His voice now guided me to go to the day I died and to take note of how I died. Seems like I was killed in a stupid fight with another kid – I don’t know over what. He told us to take care now to apologize to anyone we had hurt. I found myself apologizing to the guy who killed me (maybe I killed him as well?), and then I apologized to my mother and my grandmother. I had left them alone when I died and it had been my responsibility to take care of them. I felt bad about it all, but in a dispassionate sort of way. The instructor now guided us out of the past and into the current moment. He turned the lights on and suggested a break before we spoke about our experiences.

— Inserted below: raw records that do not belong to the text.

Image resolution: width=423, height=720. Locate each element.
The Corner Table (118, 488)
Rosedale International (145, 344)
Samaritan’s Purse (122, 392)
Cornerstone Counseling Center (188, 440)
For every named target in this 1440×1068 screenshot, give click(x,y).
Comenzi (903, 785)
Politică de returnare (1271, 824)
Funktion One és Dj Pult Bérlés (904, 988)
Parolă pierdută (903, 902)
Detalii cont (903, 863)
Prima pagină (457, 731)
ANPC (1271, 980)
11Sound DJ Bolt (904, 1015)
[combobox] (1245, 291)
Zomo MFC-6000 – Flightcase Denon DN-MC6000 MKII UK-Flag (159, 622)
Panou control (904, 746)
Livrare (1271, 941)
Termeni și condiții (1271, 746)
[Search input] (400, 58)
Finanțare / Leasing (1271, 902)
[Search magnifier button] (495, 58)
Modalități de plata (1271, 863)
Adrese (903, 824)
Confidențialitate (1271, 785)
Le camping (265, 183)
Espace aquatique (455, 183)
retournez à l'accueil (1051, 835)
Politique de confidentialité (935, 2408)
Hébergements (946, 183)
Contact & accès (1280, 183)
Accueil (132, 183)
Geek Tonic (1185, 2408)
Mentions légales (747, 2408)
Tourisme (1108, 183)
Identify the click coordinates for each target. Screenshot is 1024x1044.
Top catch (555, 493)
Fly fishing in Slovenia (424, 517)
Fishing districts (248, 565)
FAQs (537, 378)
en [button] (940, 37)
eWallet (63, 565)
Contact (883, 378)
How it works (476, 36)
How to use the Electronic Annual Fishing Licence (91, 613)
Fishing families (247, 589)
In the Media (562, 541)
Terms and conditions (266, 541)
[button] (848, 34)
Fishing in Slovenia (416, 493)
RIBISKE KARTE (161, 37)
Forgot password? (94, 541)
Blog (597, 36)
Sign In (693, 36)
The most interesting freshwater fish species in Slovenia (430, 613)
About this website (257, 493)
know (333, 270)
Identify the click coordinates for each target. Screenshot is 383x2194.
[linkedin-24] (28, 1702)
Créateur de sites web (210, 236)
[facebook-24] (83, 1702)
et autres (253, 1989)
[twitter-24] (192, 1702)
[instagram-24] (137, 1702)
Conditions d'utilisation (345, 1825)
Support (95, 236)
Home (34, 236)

Kim and I found a water fountain.

Kim, “Man, that was a waste. Nothing!” I looked at him surprised, “Really?” and quickly told him about my experience. We both wondered if somehow the teacher’s own experiences related with Indians had influenced my subconscious. I didn’t know about that, but I did know I wasn’t looking forward to telling him that I had been an Indian!

After the break we sat back down in our seats. Kim and I were seated about halfway around. Like Kim, not everyone had experienced anything and only two other stories stood out for me that day which I remember. One was a not especially cogent tale of another planet and this stayed with me because the instructor didn’t seem to find that unusual and said it happens – other planets. The other was quite moving. There was a young, attractive woman in her twenties who had found herself a bench at a bus stop near Union Square, but in the 1940’s. It was July and very hot and she was 9 months pregnant. She died in childbirth later, I think the same day. I wonder to this day what brought her to the Learning Annex that evening to have that experience.

As for me, I reported in the most straightforward way possible what I had seen and experienced. It certainly isn’t the past I would have imagined for myself and yet that is what makes it compelling. As someone who has long been interested in Buddhism I can easily accept the concept of a past life, one in an ongoing parade – hopefully ultimately toward enlightenment. The idea of even a brief window onto a self that was so different – impoverished Native American teenager who gets himself killed in a fight over something so stupid that it, unlike these other simple facts, was not indelible through time. Only that I had been young and stupid and gotten myself killed when I should have been taking care of my mother and grandmother remained. I guess the good news is that I got a bit smarter over subsequent lives. The instructor did give me a bit of a fish eye – or maybe I imagined it. But I don’t think my former self was doing any of the killing he had witnessed.

I am not sure Kim believes that my experience wasn’t entirely one of suggestion placed in my mind by the instructor’s own stories. It was a day when I had already had my share of contemplating mortality and it is more than possible that the experience was a combination of what I brought to the table so to speak. All I can say is that bit of time in another body seemed real and different, and the poignant moment of apology one that had been a long time coming.

On that day I certainly didn’t get any insights into the arthritis that troubles me, and it didn’t lead to a desire to do it again and learn about other lives, if that is indeed possible. Instead it left me with a strange sort of shiny spot in my memory. As if out of the dim past one small bit has been brought into high relief. Real or not, I keep it there like a talisman, a lucky penny, dropped from the past into my lap here in the future.